HTML5 is Making the Internet More Accessible than Ever

The discourse surrounding HTML5 of late seems to focus on the language’s limitations, especially since the W3C (NewsAlert) (World Wide Web Consortium) declared the HTML5 definition complete last December. Whatever shortcomings HTML5 may or may not have in terms of mobile app development aside, the language’s impact on Web development is significant — especially in terms of making the Web more interactive.

For example, WebRTC has caught a lot of attention for bringing complete unified communication and collaboration capabilities to the Web browser, eschewing native applications and external plug-ins for HTML5 and JavaScript.

According to Telecom Reseller (NewsAlert), HTML5 also has a lot to offer in terms of Web accessibility as well. In fact, this has become something of a hot topic, due in part to the W3C’s Web Accessibility Initiative. Indeed, WAI-ARIA (Web Accessibility Initiative – Accessible Rich Internet Applications) is a suite of accessible rich Internet applications designed by the W3C to make Web content and applications more accessible to people with disabilities.

Specifically, WAI-ARIA helps with dynamic content and user interface controls while tackling accessibility issues through defining how functionality can be given to assistive technologies. Examples of assistive technology include vocalizers and braille screens for those with visual impairment or blindness.
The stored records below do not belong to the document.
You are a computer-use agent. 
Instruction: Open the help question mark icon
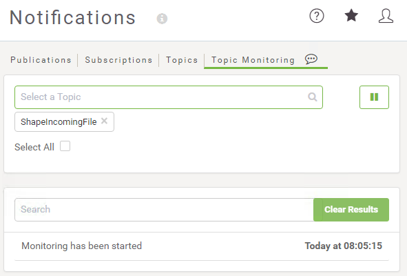pyautogui.click(x=316, y=16)
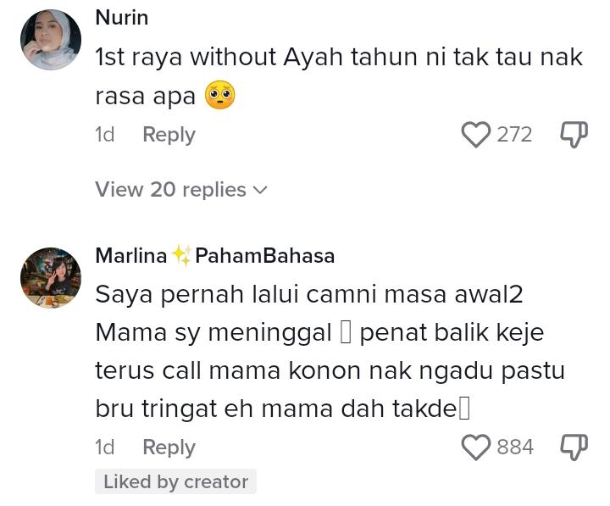Screen dimensions: 610x506
Task: Open Nurin's profile picture
Action: pyautogui.click(x=50, y=41)
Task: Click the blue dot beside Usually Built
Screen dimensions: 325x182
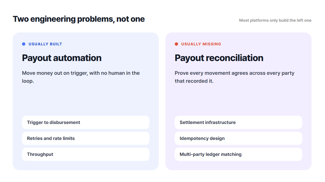Action: (24, 44)
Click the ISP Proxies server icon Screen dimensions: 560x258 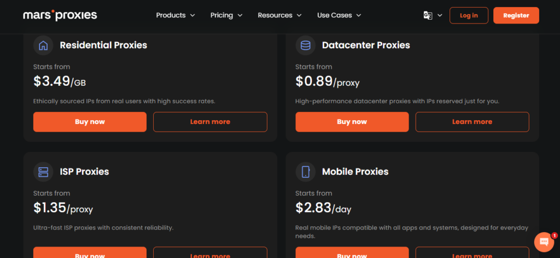coord(43,172)
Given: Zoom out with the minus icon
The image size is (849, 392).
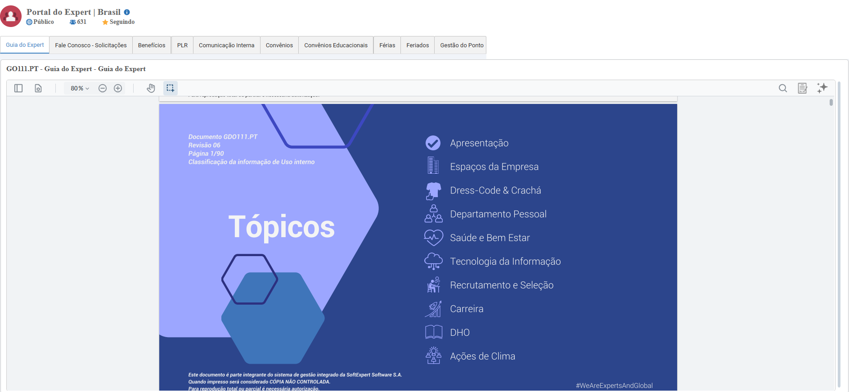Looking at the screenshot, I should [103, 88].
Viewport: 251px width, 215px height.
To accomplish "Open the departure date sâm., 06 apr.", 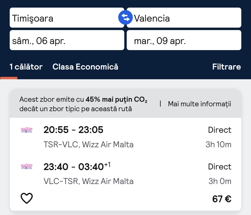I will (x=67, y=40).
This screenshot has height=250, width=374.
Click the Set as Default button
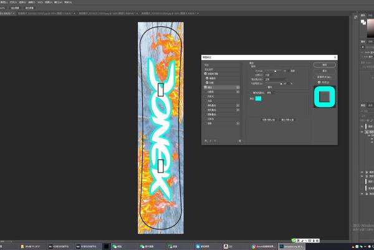[269, 119]
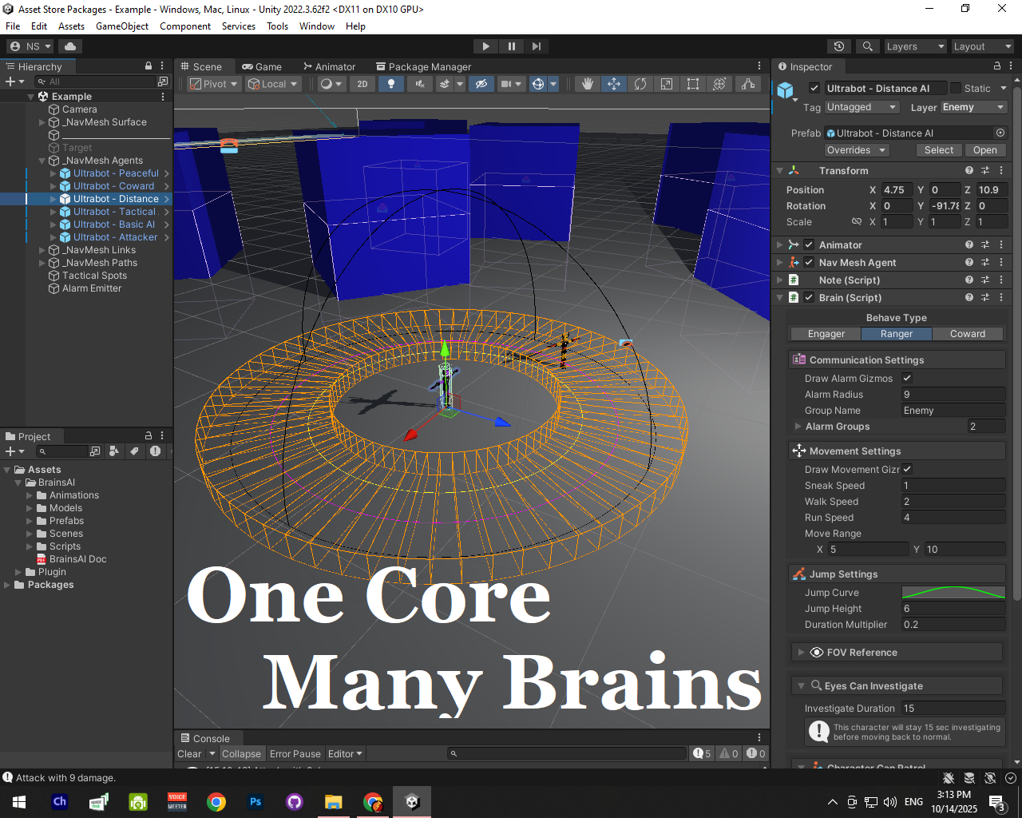Select the Coward behave type button
1022x818 pixels.
[967, 334]
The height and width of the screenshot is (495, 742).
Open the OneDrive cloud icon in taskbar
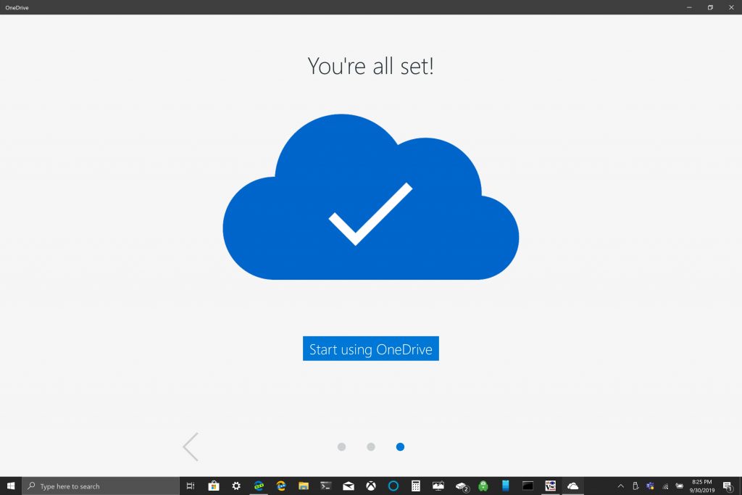click(x=572, y=486)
The need for integration between assistive technology and the Web is even more pressing than you might assume, as attendant console applications — used by operators to handle large quantities of phone calls — are often run by visually impaired operators. These consoles are typically used in larger enterprises and public administration organizations.

Porting attendant console applications into Web technologies would not only make the benefits of WAI-ARIA more accessible, it would allow for greater readiness with collaboration protocols like WebRTC, clientless deployment, ubiquitous access and easy migration to SaaS (News Alert). Furthermore, Adaptive Cascading Style Sheets offer a simple way to build apps that can be manipulated in terms of colors, font size and contrast.

This is a relatively specific scenario, but it proves that HTML5 has a lot to offer in terms of building accessible Web-based collaboration apps. If developers embrace this, the Web will become more accessible than ever.